Sólo hace falta echar un vistazo a los organigramas de las grandes empresas, públicas o privadas, para darse cuenta de que no estamos hablando de una cantidad menor, ni mucho menos, sino de cifras a veces desorbitadas que siempre conducen a la misma conclusión; es más barato y menos problemático echar al débil e indefenso que desmontar los bunkerianos contratos blindados de los responsables de las empresas, que siempre cuestan un ojo de la cara y que nunca se ven afectados por los efectos del resultado de la gestión. La ecuación de este viejo sistema permanece invariable con el transcurso de los años: todo lo que rodea a un directivo suele valorarse el triple que lo de un trabajador, por una extraña regla de tres de la que todavía nadie ha sabido darme una razonada explicación, sobre todo teniendo en cuenta que las empresas son organismos colectivos que respiran cuando el todo funciona de manera sincrónica.

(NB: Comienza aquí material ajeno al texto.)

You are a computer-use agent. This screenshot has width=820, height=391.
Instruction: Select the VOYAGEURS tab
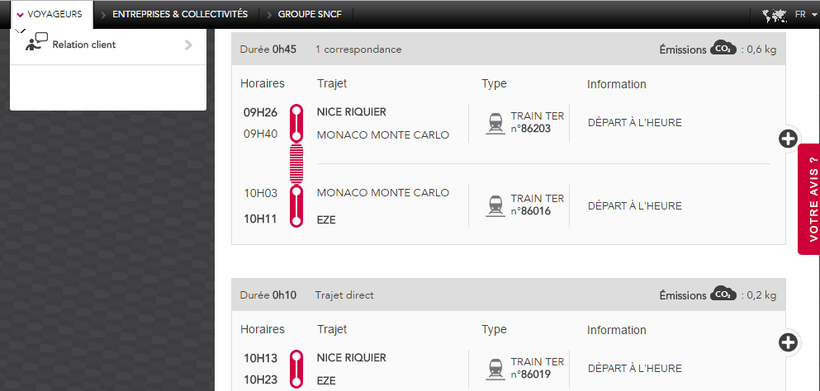click(50, 14)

Y mientras esta crisis navega por las aguas sinuosas de la inacción generalizada, no nos faltan ocasiones para comprobar la tozudez anacrónica del sistema capitalista para aprender de los errores. Porque mientras contemplamos impotentes cómo la destrucción masiva de riqueza, el aumento arrollador del paro y la pérdida de expectativas de una generación completa de jóvenes frustrados por no poder acceder al mercado laboral se instalan en nuestra realidad como si tal cosa, ni siquiera nos conmocionamos cuando nos desayunamos con las noticias de las indemnizaciones millonarias a los directivos de la banca que ha sido la principal causante del estropicio. Y qué decir cuando los titulares de los periódicos nos anuncian a bombo y platillo los beneficios extraordinarios que algunos, a pesar de la depresión de la crisis, se reparten de manera mezquina ante los ojos afligidos de todos.
Al mismo tiempo, y como si de una escena macabra se tratase, asistimos impasibles al sacrificio indiscriminado que el sistema está acometiendo con su más prometedora red de cachorros, los jóvenes, con tal de tener bien alimentados y fortalecidos a sus diplodocus más adinerados y decadentes. Loa ahogamos en la precariedad y en la temporalidad, en la miseria del presente, para negarles la esperanza y condenarlos a la resignación y el ostracismo, mientras otros, los de siempre, se regocijan en sus bañeras de oro a rebosar de leche de burra joven.
Un panorama desolador para un futuro que está más cercano y amenazante que nunca y ante el que nos presentaremos con una buena porción del mañana sacrificada de manera inútil.